I took 2011 to get to the bottom of this and here’s what I found. I found a few new songs, I found that despite my lack of touring, I somehow survived financially. I discovered that my value wasn’t determined by the number of show-dates on the calendar. I was still loved and cherished by friends and fans. I actually gave myself permission to grieve for the first time in my life and I grieved a lot. All the effort, struggles, albums, tours, hopes and dreams gone by the wayside, relationships gone bad, time, money and energy seemingly wasted. . . I just let myself experience all of it instead of fighting it. I knew that I had to find a new way to live and make music, but I didn’t pressure myself to come up with a detailed summary of what that new way looked like. I gave myself one whole year to just be without doing something “successful.”

Success happened anyway. The Belgian tour in October was a hit. I was there 2 weeks and made a whole new album and it was easy and magical. I practiced yoga for 40 consecutive days (virtually impossible on the road). . . I helped organize two incredibly successful benefit concerts in 2011. One called Boobapolooza to help Ginger Leigh in her fight against breast cancer (she is now cancer free!!) and another called the Holiday HAAM Jam. We produced a CD and concert to raise money and awareness for the Health Alliance for Austin Musicians and we were #2 selling album at Waterloo Records! I indulged in night-swimming at Barton Springs in the evenings during a drought that never seemed to end. . . There are wonderful lights there that reflect on the water at night and sparkle when you swim. . . I would marvel at the glittery spray that fell from my arms during a long easy back-stroke across the pool and delight in the sound of people cheering at the diving board. . . I woke up every morning so grateful that I didn’t have to sleep sitting up to keep the fluid from my lungs from suffocating me. I cherished every breath. I learned a bunch of holiday music and delighted at my holiday gigs at the dancing singing children and the sparkle in their eye that taught me what that season is all about. . . I traveled most of December, performing holiday shows in Chicago, San Antonio, Orlando, Austin and . . . I didn’t get sick the whole season!!!

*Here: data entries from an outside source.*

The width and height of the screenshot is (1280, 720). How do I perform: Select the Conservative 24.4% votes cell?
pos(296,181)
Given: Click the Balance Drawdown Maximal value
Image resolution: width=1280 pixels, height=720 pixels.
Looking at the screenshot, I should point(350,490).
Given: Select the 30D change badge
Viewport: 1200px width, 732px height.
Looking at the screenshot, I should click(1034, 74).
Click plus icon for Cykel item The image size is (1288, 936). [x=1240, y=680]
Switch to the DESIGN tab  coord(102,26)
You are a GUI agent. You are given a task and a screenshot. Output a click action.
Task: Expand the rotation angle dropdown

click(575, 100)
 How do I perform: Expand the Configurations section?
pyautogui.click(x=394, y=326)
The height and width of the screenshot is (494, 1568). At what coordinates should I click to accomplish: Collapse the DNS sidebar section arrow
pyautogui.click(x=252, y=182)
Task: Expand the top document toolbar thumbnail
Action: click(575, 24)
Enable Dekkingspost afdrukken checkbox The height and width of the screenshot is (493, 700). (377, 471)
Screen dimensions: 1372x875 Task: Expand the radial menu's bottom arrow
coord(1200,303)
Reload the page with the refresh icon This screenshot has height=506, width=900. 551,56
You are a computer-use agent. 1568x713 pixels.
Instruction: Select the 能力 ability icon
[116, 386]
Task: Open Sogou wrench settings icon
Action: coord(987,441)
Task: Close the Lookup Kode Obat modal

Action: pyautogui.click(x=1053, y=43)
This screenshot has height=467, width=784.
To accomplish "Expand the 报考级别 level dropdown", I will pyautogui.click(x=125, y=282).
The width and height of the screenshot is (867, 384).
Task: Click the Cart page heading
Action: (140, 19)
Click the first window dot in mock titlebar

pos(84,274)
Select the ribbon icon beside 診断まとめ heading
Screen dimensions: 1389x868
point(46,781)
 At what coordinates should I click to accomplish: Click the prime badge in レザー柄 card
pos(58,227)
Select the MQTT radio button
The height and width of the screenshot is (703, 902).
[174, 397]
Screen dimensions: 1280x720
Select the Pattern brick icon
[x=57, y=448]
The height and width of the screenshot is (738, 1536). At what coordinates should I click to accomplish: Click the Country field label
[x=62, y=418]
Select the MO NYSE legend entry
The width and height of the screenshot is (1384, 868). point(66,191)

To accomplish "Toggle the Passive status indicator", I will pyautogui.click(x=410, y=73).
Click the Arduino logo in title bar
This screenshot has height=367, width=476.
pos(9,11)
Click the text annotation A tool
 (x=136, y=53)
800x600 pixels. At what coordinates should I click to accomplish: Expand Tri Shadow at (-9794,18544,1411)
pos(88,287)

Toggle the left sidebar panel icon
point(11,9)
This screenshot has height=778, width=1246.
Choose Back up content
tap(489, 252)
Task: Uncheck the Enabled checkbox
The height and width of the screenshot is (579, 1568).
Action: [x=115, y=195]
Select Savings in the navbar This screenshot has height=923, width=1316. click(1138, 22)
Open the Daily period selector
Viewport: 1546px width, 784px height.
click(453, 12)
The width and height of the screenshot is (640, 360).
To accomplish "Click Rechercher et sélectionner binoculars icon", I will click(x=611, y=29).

2012 will be the year of the Boh’ova Renaissance. I have a new perspective on things. I want to continue making music, but not just for adults in night clubs. I want to license my songs to television, movies & advertising, I want to record a holiday album and start performing more shows for children. I want to be more involved in community and produce more concerts for good causes. I want to write dozens of amazing songs. . . And I am nervous about it, but I am ready to take the plunge.

More details about the 2012 musical projects will be on my Patronism Blog. . . I am excited to take my relationships with my fans and patrons to the next level too. Lets rock this year!